Collected data:
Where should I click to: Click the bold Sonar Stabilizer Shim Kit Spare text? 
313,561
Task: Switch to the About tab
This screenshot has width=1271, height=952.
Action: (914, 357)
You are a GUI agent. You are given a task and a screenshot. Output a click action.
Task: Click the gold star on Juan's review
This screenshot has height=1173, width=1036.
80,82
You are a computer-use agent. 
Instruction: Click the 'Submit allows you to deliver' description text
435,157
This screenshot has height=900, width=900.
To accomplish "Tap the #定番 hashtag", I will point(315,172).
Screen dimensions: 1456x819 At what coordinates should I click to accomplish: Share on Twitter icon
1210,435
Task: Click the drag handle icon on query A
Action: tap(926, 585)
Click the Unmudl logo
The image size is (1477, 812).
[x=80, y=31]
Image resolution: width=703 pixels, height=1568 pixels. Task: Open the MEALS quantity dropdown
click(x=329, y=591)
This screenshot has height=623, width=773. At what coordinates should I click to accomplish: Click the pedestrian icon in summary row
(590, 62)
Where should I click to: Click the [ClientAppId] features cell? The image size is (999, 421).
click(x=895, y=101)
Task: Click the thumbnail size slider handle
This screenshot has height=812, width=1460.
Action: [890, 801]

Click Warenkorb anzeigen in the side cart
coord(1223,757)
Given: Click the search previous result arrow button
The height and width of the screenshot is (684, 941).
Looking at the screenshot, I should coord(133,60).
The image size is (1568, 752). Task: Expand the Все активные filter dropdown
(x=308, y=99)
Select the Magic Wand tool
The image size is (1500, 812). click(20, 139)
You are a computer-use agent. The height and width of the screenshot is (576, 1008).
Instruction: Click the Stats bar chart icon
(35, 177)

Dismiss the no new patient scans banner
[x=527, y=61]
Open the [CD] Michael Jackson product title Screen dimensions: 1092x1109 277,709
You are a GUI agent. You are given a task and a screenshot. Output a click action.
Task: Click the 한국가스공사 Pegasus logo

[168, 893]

### WORK REQUEST
Write down, word for word, the lines above from the one containing "This screenshot has width=1271, height=952." through the one containing "This screenshot has height=900, width=900.", both ends included.

### OUTPUT OF THE TASK
This screenshot has width=1271, height=952.
Action: (914, 357)
You are a GUI agent. You are given a task and a screenshot. Output a click action.
Task: Click the gold star on Juan's review
This screenshot has height=1173, width=1036.
80,82
You are a computer-use agent. 
Instruction: Click the 'Submit allows you to deliver' description text
435,157
This screenshot has height=900, width=900.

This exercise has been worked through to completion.